The new “ultra-compact” galaxy, named M60-UCD1, is home to an extraordinary number of stars and it is expected to provide scientists with clues to its intriguing past and its role in galactic evolution, according to the astronomers who made the discovery by using NASA's Hubble Space Telescope and the Chandra X-ray Observatory.

According to the astronomers, the most remarkable aspect of M60-UCD1 is that about half of its mass is found within a radius of only about 80 light years, while the density of stars within it is about 15,000 times greater -- meaning the stars are about 25 times closer to each other -- than in the Milky Way galaxy.

"Traveling from one star to another would be a lot easier in M60-UCD1 than it is in our galaxy, but it would still take hundreds of years using present technology," said Jay Strader of Michigan State University, who is the lead author of the study published on Sept. 20 in The Astrophysical Journal Letters.

According to a NASA statement, the M60-UCD1 galaxy is estimated to be about 10 billion years old and is located near another massive elliptical galaxy called NGC 4649, or M60, which is about 54 million light years from Earth. 

Observations from a 10-meter telescope at the W.M. Keck Observatory in Hawaii revealed that M60-UCD1 is the brightest known galaxy of its type and one of the most massive, weighing 200 million times more than the sun.

Scientists said that the stars in M60-UCD1 have an abundance of elements heavier than hydrogen and helium, a trait that makes it “a fertile environment for planets and, potentially, for life to form.”
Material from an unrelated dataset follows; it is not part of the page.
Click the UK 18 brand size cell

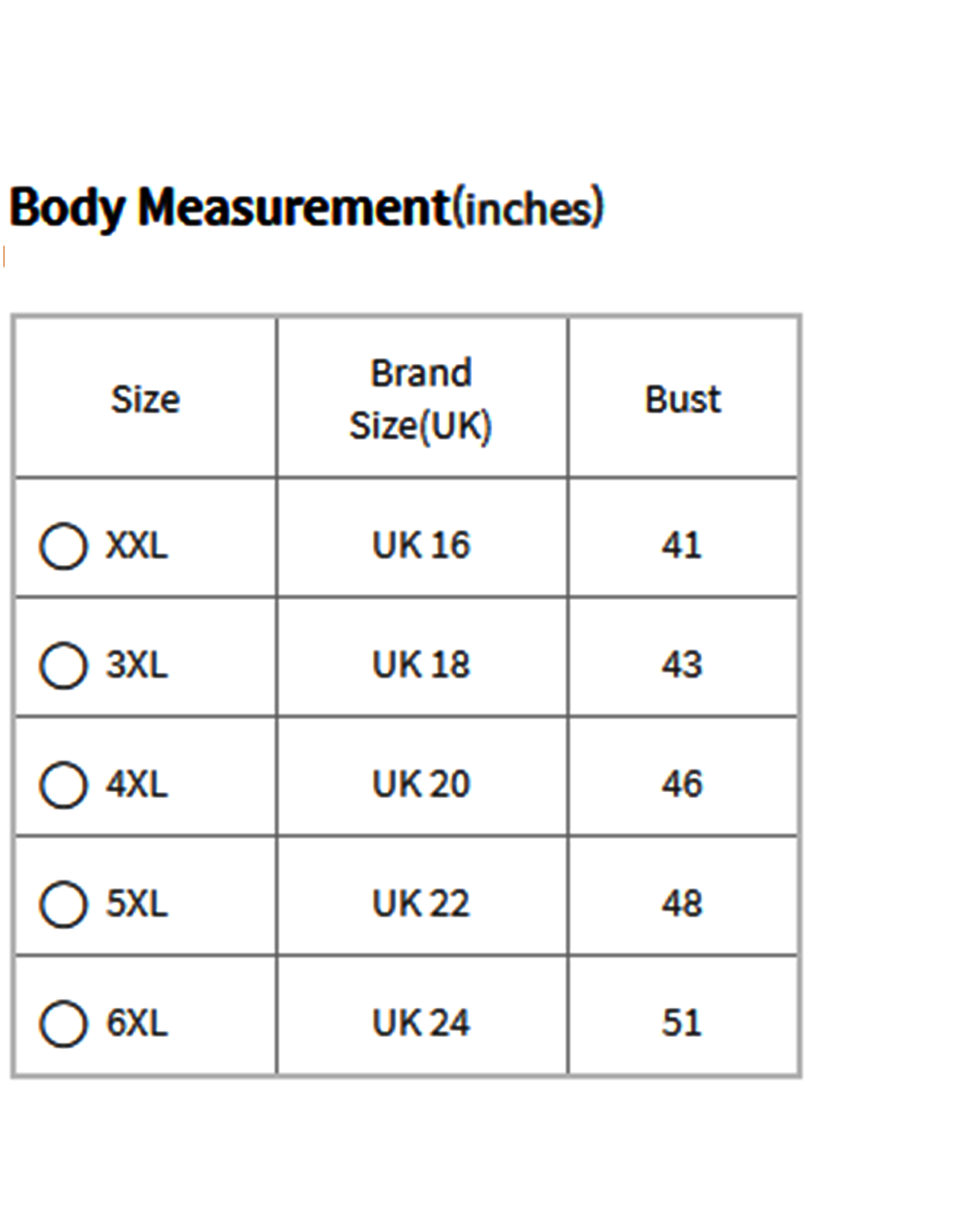[421, 665]
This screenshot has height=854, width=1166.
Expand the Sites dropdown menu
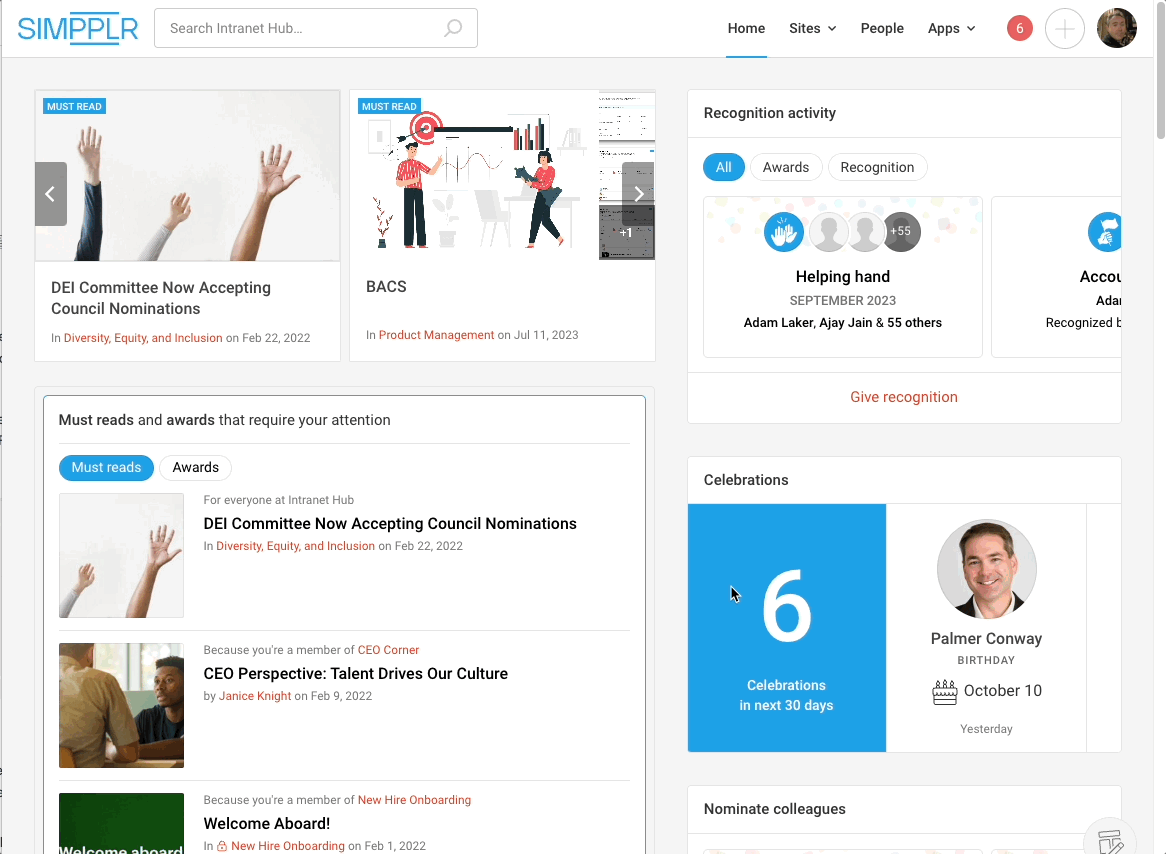click(812, 28)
Data provided by the Chandra Observatory revealed yet another intriguing aspect of M60-UCD1 -- a bright X-ray source in its center that hints at a giant black hole weighing in at about 10 million times the mass of the sun.
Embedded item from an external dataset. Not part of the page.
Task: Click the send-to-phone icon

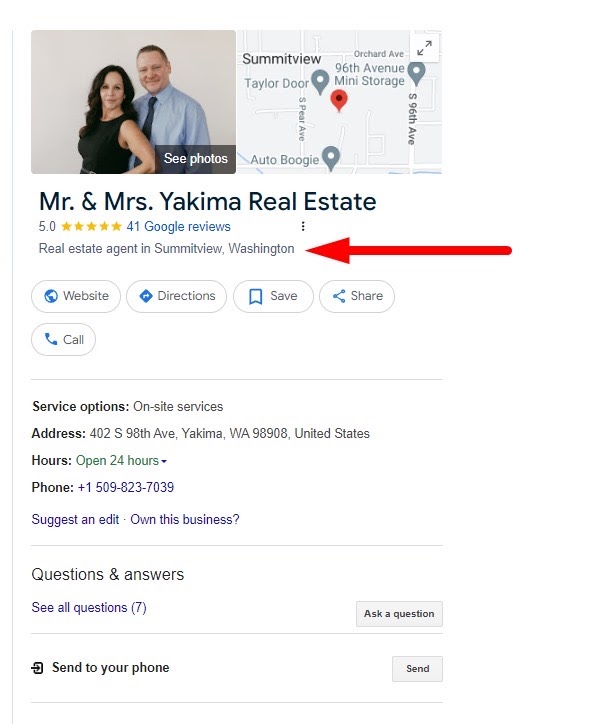Action: [x=37, y=668]
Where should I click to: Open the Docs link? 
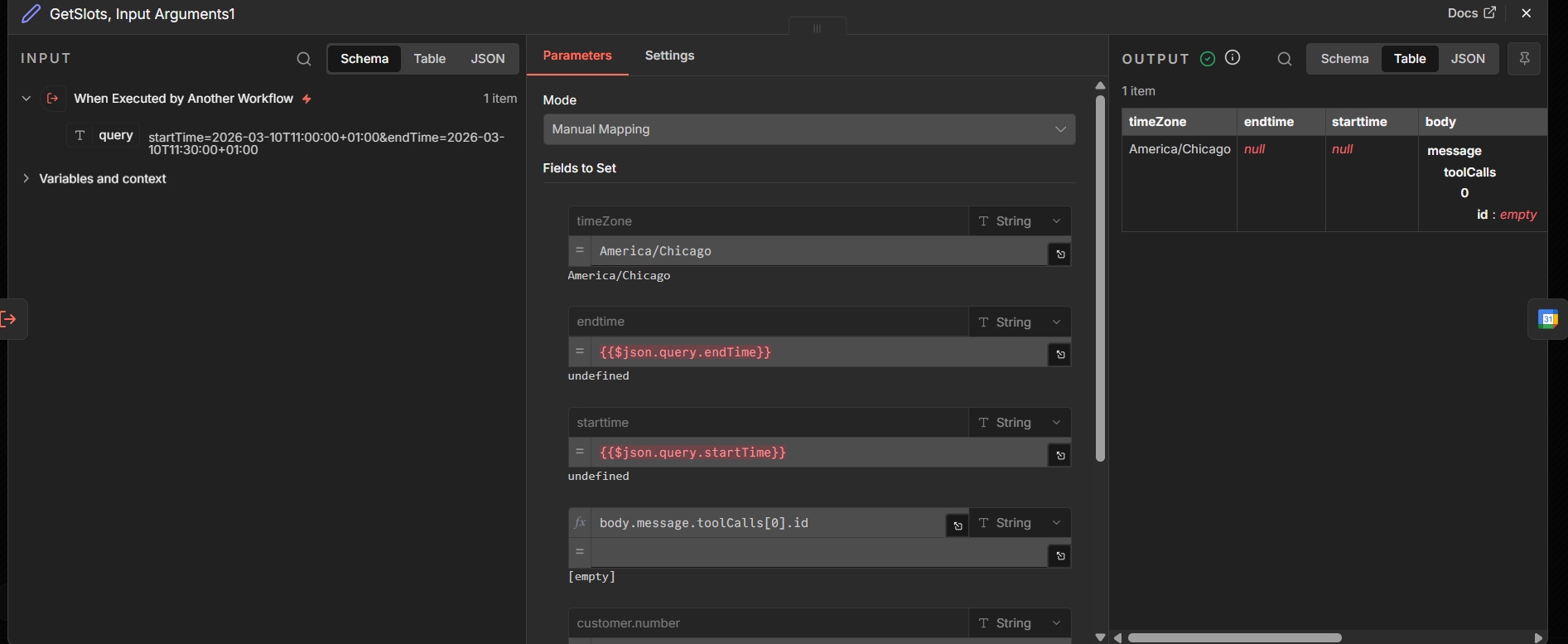tap(1471, 13)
Astronomers now want to understand whether M60-UCD1 was born as a jam-packed star cluster as the possible existence of a giant black hole is atypical of star clusters, which usually do not have large black holes in them. So, if the X-ray source is in fact due to a massive black hole, it was likely produced by collisions between M60-UCD1 and one or more nearby galaxies.

Thanks to M60-UCD1's great mass and the abundance of heavy elements, scientists have not ruled out a theory that it is the remnant of a much larger galaxy. If M60-UCD1 did peel away from a bigger galaxy, then its original size could have been 50 to 200 times more massive than it is now, according to astronomers.

“We think nearly all of the stars have been pulled away from the exterior of what once was a much bigger galaxy,” Duncan Forbes of Swinburne University in Australia and a co-author of the study said in a statement. “This leaves behind just the very dense nucleus of the former galaxy, and an overly massive black hole.”